Even the most perfect of servants has his moments of temporary aberration, and when Mrs. Slinker came lightly down the stairs in clinging, gleaming, ivory satin, with pearls twisted round her head and pearls shining from her throat, it was scarcely surprising that the first footman should drop the steel poker and stare like a very kitchen-maid.

“She’s a bloomin’ bride!” he informed the underworld, when he had got himself (furtively staring to the furthest limit) safely out of reach. “A bloomin’ bride—that’s what she looked, and no mistake about it! Satin and ropes of pearls, and twinkly things on her shoes, and a colour like the light shining through that there ruby sugar-bowl! You take my word for it, she’s making up her mind to get married again—soon!”

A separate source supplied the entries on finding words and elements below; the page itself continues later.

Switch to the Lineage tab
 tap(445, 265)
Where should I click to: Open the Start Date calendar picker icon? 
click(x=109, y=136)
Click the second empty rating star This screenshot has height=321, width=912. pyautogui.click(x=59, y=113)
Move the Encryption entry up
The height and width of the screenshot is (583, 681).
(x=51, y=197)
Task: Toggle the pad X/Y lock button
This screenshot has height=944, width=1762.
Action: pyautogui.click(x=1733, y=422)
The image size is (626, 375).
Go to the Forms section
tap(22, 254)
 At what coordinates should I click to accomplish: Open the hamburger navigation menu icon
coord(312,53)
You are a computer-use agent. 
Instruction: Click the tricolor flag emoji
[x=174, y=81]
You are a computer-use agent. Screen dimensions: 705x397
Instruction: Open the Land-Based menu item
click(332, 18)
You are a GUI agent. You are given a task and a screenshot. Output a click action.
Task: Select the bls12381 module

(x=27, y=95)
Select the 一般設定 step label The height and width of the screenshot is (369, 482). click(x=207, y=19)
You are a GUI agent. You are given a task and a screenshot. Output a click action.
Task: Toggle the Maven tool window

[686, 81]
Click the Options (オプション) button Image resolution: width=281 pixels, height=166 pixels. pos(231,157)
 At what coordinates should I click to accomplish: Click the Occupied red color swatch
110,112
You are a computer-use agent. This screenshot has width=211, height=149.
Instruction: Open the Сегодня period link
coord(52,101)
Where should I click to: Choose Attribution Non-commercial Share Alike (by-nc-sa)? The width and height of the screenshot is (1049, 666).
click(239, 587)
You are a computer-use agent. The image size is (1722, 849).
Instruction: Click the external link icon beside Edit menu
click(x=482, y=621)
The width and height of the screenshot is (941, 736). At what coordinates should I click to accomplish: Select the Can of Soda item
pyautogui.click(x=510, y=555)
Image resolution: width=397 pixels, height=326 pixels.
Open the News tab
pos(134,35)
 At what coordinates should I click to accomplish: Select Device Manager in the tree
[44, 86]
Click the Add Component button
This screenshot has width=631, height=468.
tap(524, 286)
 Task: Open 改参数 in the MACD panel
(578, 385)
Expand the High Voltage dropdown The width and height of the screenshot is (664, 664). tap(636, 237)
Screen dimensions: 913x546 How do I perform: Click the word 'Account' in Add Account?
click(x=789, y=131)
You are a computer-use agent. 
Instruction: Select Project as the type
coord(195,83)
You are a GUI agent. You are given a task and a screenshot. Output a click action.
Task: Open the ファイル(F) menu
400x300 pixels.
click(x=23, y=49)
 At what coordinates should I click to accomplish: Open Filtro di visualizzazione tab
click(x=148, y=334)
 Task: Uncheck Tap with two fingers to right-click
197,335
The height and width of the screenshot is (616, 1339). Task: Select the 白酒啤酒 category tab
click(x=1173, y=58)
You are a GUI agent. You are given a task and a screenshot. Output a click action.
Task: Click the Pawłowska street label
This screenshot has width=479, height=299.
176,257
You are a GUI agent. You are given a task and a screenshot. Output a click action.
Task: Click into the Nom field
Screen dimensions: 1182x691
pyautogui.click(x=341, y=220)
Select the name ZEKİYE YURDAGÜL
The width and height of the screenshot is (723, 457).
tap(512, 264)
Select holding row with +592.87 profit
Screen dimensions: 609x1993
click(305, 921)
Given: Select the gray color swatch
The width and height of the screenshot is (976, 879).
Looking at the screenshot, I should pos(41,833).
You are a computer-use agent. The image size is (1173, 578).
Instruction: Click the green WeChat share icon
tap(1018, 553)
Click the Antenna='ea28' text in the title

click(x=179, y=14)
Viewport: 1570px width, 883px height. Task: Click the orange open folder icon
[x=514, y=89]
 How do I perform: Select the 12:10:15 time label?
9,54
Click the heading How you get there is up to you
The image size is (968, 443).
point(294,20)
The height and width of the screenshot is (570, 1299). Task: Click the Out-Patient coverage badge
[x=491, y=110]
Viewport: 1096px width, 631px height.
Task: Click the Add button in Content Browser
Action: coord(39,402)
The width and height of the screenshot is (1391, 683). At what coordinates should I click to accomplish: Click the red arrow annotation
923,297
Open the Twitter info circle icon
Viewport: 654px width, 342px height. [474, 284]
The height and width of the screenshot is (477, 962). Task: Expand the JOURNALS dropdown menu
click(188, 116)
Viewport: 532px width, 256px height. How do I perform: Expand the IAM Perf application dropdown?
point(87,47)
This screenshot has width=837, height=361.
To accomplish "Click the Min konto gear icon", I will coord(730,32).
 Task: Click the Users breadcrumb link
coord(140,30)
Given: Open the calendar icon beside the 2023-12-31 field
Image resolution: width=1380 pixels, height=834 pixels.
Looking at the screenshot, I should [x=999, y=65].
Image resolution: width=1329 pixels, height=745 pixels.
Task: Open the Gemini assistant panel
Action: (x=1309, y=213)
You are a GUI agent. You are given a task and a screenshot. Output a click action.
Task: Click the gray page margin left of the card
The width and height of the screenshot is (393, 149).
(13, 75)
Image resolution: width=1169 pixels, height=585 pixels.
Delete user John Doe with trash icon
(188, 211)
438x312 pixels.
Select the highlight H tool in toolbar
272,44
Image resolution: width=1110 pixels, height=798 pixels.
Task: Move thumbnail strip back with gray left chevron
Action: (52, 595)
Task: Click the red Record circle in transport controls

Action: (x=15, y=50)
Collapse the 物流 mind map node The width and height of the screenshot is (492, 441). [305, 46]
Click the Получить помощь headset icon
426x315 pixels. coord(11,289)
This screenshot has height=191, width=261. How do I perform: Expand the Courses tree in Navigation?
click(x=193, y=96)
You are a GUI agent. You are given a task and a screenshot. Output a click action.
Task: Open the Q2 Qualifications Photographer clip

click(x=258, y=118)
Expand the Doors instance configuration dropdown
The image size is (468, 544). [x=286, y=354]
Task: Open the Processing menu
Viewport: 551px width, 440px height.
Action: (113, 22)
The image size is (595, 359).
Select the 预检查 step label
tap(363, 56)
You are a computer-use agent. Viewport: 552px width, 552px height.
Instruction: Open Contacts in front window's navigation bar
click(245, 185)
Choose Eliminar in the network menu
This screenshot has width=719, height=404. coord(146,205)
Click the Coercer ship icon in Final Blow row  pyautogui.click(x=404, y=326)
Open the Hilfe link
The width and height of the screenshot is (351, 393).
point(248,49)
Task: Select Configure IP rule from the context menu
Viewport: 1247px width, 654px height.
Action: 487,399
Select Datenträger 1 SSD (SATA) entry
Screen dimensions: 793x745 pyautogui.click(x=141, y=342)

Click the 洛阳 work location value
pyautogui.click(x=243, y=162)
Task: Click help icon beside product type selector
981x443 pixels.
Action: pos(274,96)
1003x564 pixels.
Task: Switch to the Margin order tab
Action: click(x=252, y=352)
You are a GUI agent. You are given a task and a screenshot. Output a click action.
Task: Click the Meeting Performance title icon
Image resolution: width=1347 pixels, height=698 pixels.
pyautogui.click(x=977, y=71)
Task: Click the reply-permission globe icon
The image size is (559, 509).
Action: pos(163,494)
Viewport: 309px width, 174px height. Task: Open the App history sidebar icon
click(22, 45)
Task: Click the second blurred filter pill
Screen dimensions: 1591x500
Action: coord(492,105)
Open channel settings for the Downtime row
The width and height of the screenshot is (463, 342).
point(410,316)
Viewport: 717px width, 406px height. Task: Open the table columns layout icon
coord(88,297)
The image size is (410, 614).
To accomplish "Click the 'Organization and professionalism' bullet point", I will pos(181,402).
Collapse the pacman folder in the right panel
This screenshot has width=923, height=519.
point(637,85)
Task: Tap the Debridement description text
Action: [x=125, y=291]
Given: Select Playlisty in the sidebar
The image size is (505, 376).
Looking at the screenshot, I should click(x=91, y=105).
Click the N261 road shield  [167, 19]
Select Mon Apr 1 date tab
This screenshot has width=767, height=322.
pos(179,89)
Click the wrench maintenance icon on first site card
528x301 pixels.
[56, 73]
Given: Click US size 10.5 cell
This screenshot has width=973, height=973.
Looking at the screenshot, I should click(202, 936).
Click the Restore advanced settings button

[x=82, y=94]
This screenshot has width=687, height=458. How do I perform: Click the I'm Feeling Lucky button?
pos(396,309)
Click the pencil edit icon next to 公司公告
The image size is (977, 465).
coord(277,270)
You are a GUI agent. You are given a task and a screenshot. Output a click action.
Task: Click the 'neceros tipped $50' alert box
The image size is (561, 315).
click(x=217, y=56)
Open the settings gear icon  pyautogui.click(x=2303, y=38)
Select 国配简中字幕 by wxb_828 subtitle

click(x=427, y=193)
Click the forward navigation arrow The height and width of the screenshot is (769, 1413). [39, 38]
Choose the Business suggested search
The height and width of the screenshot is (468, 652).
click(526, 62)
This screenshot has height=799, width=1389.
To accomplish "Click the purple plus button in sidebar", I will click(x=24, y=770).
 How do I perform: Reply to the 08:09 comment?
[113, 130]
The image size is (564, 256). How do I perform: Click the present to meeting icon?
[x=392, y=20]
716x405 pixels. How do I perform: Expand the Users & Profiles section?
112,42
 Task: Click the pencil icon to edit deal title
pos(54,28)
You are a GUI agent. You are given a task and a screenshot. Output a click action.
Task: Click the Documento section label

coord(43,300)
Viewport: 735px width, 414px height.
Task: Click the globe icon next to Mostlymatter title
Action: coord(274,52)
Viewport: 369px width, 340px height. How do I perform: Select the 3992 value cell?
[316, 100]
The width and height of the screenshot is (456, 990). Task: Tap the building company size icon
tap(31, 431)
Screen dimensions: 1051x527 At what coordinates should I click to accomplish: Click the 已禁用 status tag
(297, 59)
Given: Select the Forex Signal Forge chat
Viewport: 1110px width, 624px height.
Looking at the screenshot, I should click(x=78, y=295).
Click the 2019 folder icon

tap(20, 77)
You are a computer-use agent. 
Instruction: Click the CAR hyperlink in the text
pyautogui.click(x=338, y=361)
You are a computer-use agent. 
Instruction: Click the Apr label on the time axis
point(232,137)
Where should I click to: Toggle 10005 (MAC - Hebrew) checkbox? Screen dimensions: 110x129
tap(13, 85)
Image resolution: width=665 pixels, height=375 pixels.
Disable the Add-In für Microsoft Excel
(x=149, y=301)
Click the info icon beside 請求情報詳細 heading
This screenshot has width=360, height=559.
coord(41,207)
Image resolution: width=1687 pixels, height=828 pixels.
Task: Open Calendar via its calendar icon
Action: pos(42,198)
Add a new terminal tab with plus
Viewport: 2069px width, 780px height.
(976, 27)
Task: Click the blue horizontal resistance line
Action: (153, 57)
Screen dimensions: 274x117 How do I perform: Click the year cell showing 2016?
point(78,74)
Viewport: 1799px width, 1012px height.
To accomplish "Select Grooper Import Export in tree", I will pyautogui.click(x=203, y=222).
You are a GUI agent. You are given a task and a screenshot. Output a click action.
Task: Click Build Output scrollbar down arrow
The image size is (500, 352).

“Then it’s Whyterigg,” announced the second, who had just reached the blissful stage at which he was permitted to make observations without being unduly snubbed. “I hung up his coat when he came, and there was a hard thing with corners in his pocket that couldn’t have been anything else but chocolates. He has a kind of white satin and ruby look about him, too. Bet you what you like it’s Whyterigg!”

“Rishwald’s running her hard,” the cook agreed. “My young man says his car’s always in the village, and Rishwald peering into shops and looking lost, and then rushing inside to buy things he can’t want anyhow if he thinks folks is looking at him. And last time he came he never touched that vol-o-vong I sent up extra-special. There’s bound to be something at the back of that. My aunt! she’s doing well for herself—first Crump and then Whyterigg! None so dusty for a horse-dealer’s daughter, is it?”

“I don’t believe she’ll take Whyterigg,” a quiet, refined-looking girl spoke up from beside the fire. “She’s only cared for one man all her life, and we all know who that is! I used to see a lot of Nettie Stone before she was sent away to finish her education, and she was in love with Anthony Dixon even then.”

“Go on—you and your Anthony Dixon!” the cook sniffed contemptuously. “As if anybody with a chance of Whyterigg would be cracked enough to give Dockerneuk a second thought! She’s travelled far enough from her Dockerneuk days, I’ll be bound. Satin for Anthony Dixon! Pearls! Twinkly things on her toes! A fat lot you know about it, to be sure. Rishwald it’ll be, you’ll see, and another slap in the eye for their precious county!”

Rishwald was distinctly of the same opinion, judging from the atmosphere of tender possession with which he instantly surrounded the bridal vision. He even forgot certain tea-spoons of quite historic importance, and was content to whisper illiterate nothings into a charming ear, while the footmen eyed him through the open dining-room door, and laid bets as to his probable chances.